The eight-year-old feud has already directly claimed 10 lives, while at least five others were killed by gang members.
But now gardai are concerned that the murder of Mr Cronin will deepen the rift within the McCarthy-Dundon faction and result in further violence.
Officers believe five or six criminals involved in the McCarthy-Dundon gang were capable of carrying out the Cronin murder. The pressure on the structure of the gang has intensified in recent weeks.
Sources in the Midlands prison in Portlaoise and Wheatfield prison in Dublin, where several of the McCarthy-Dundon gang are serving time, have told the Irish Independent the gang is riven with internal strife.
A number of disagreements in recent months over money and drugs culminated in one member being badly beaten up in the Midlands prison by some of his associates.
A prison source said two clear groups had emerged within those gang members behind bars. "One group wanted more control and the other was unhappy to give it to them, so they're now going their own way," he added.
Members of the gang, who are serving life sentences for the 2003 murder of Kieran Kane are understood to be involved in serious infighting.
Meanwhile, Chief Superintendent Willie Keane, who is heading the murder investigations, appealed to those involved in the Limerick feuding to take stock.

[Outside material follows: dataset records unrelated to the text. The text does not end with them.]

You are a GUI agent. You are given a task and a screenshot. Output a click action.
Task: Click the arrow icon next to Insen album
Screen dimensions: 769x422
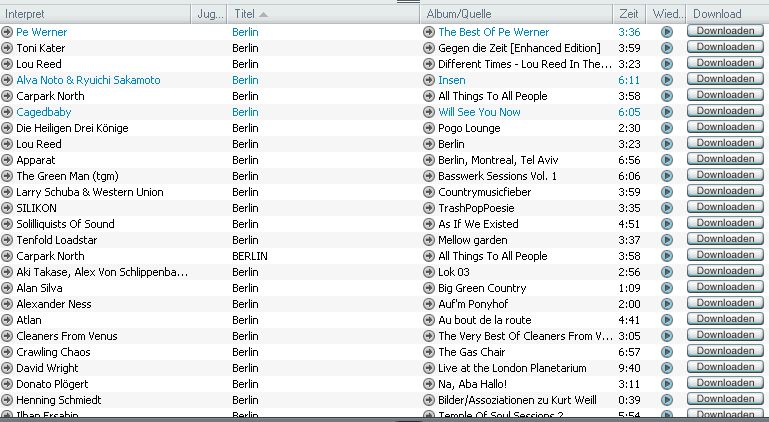coord(429,80)
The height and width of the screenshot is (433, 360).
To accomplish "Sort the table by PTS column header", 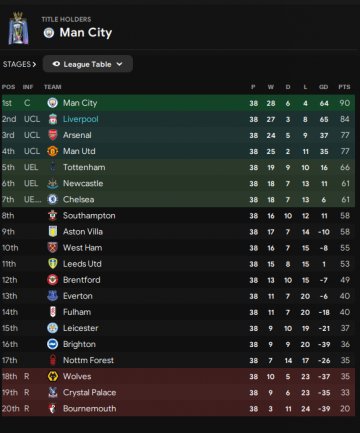I will tap(344, 87).
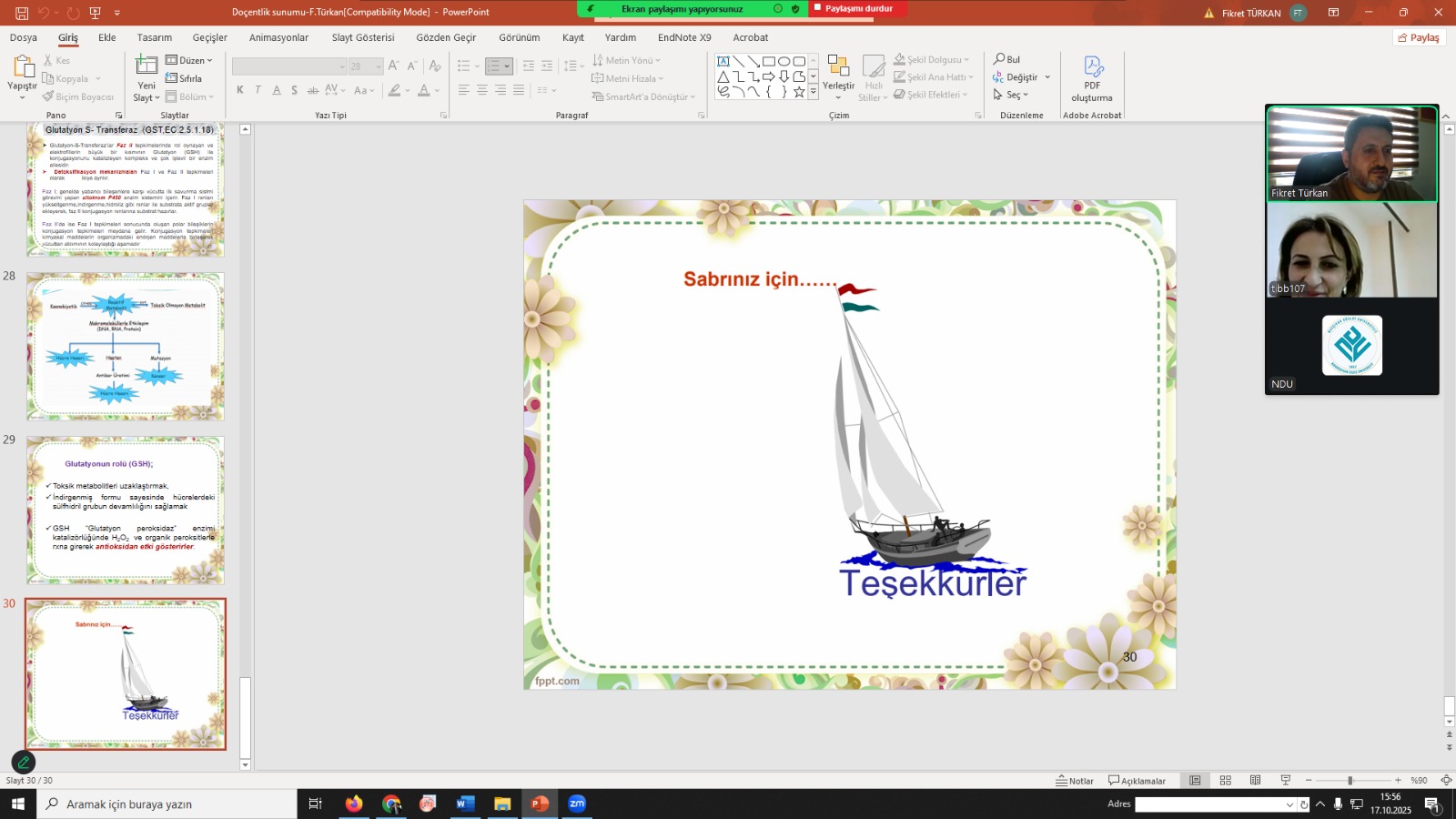The image size is (1456, 819).
Task: Click fit slide to window icon
Action: click(1445, 781)
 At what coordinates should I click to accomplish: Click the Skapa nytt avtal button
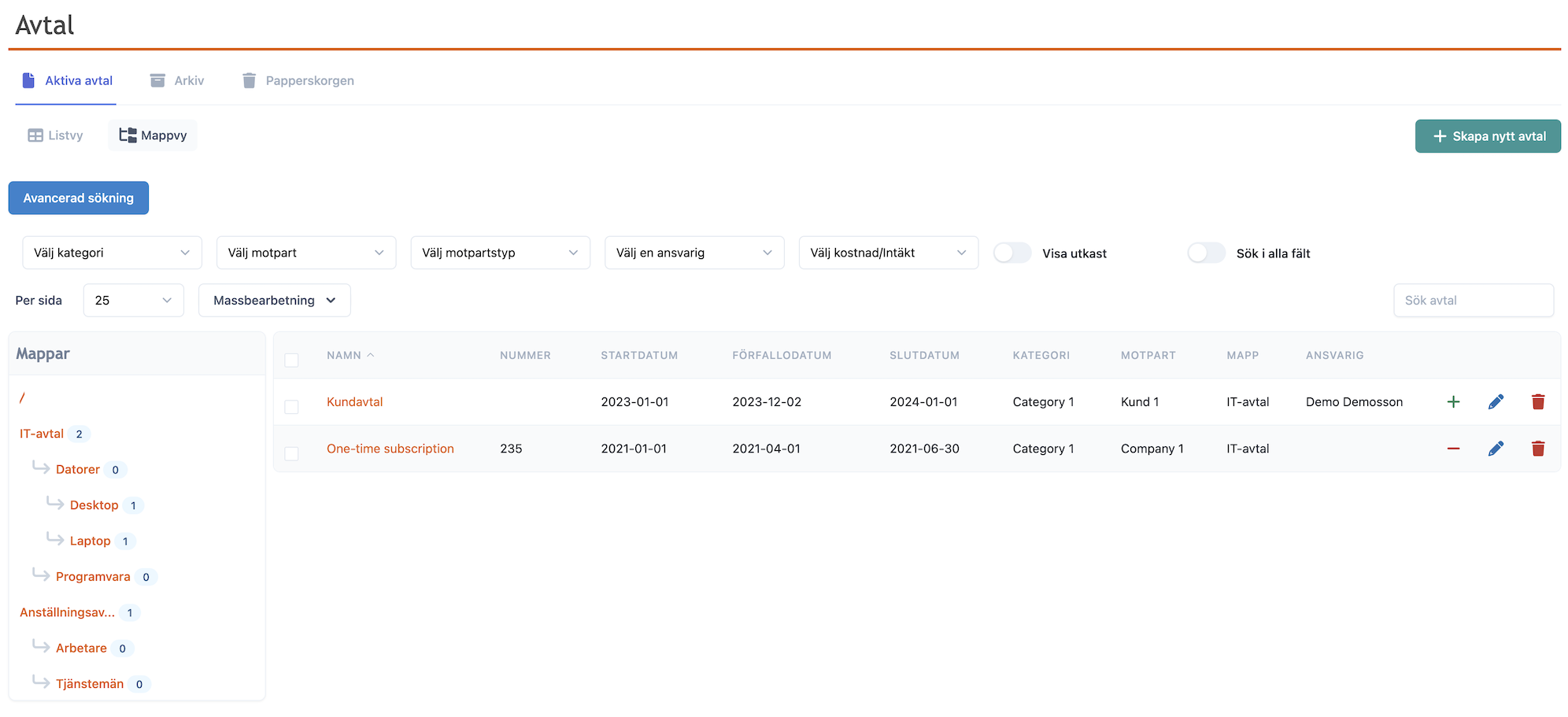tap(1487, 136)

"It is resulting in death, serious injury or disability. It is resulting in long terms of imprisonment and sadness and bereavement for families here. So it is pain all the way through, there are just no winners," Chief Supt Keane said.
Justice Minister Brian Lenihan said last night that the gardai were pursuing some definite leads in their inquiries into Mr Cronin's murder and he commended them on the rapid progress they had achieved in their investigations since the weekend.